Il referendum era stato presentato (anche) come un modo per esprimere un giudizio negativo sull’amministrazione Raggi: non sorprende allora che il Movimento 5 Stelle si sia schierato nettamente contro questo referendum; così come non sorprende che – sia pure dopo un dibattito interno non unanime – il PD si sia schierato per la partecipazione e per il Sì ai 2 quesiti, affiancando i Radicali che erano stati i primi promotori della consultazione.
Sia la mappa dell’affluenza sia quella dei Sì al primo quesito (del tutto analoga a quella relativa al secondo quesito), mostrano come i favorevoli al referendum siano stati in numero nettamente superiore nei due Municipi del centro (I e II).
Questa “frattura” non è inedita nella geografia politica della Capitale: è infatti la stessa che è emersa in occasione delle ultime Comunali, quando (nel 2016) la Raggi divenne sindaco sconfiggendo nettamente al ballottaggio il democratico Giachetti: i 2 Municipi del centro infatti sono gli unici in cui Giachetti precedette la Raggi al primo turno, e dove al ballottaggio fu sconfitto solo di misura.
La correlazione tra voto amministrativo e orientamento favorevole al referendum sull’ATAC è nettissima: avendo come riferimento il primo turno, si nota come il Sì al referendum (calcolato sul totale degli aventi diritto, in modo tale da scontare le differenze di affluenza) sia correlato in modo quasi esattamente inverso con il voto al M5S e in modo diretto con quello ai partiti di centrosinistra (PD, Radicali e altri) pro-Giachetti:
Davvero incredibile è poi il confronto con i voti assoluti ottenuti da Giachetti al primo turno nei singoli Municipi con il numero assoluto di Sì al referendum di ieri: il rapporto tra questi due numeri è quasi ovunque intorno al 90%, con un picco negativo nel VI Municipio (59%) e uno positivo nel secondo (121%).

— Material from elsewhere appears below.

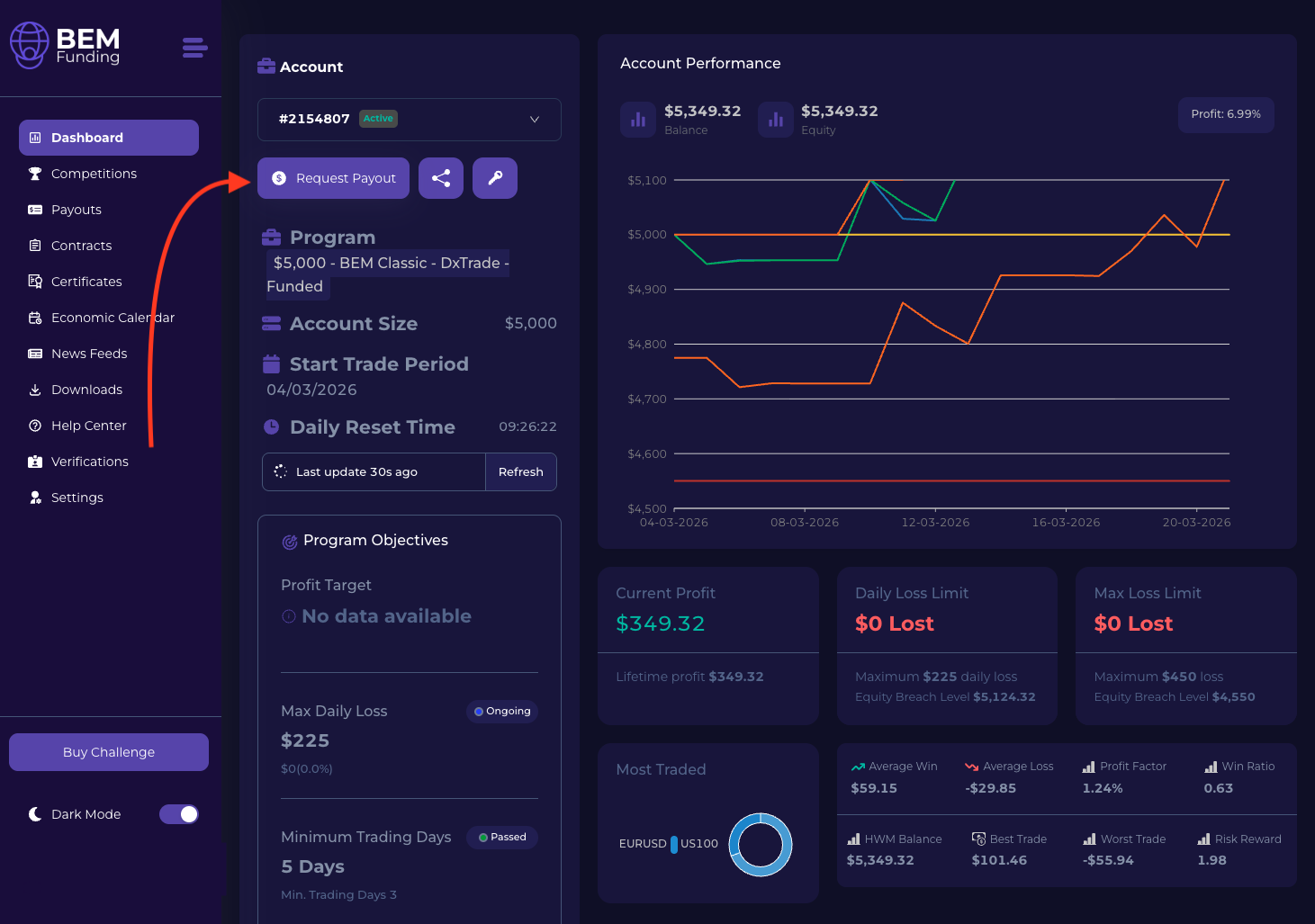Refresh the account data
Viewport: 1315px width, 924px height.
pos(520,472)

Nel I Municipio vi è addirittura un’identità quasi perfetta (25.134 Sì al referendum contro 25.132 voti a Giachetti al primo turno).
Se pensiamo che queste correlazioni siano poco sensate perché è passato troppo tempo (due anni e mezzo) dalle Comunali 2016, proviamo allora a dare uno sguardo a quello che emerge correlando i Sì al referendum con il voto alle ultime Politiche: in questo caso la relazione diventa ancora più forte, sia se inversa (nel caso del voto al M5S) sia se diretta (voto a PD e +Europa).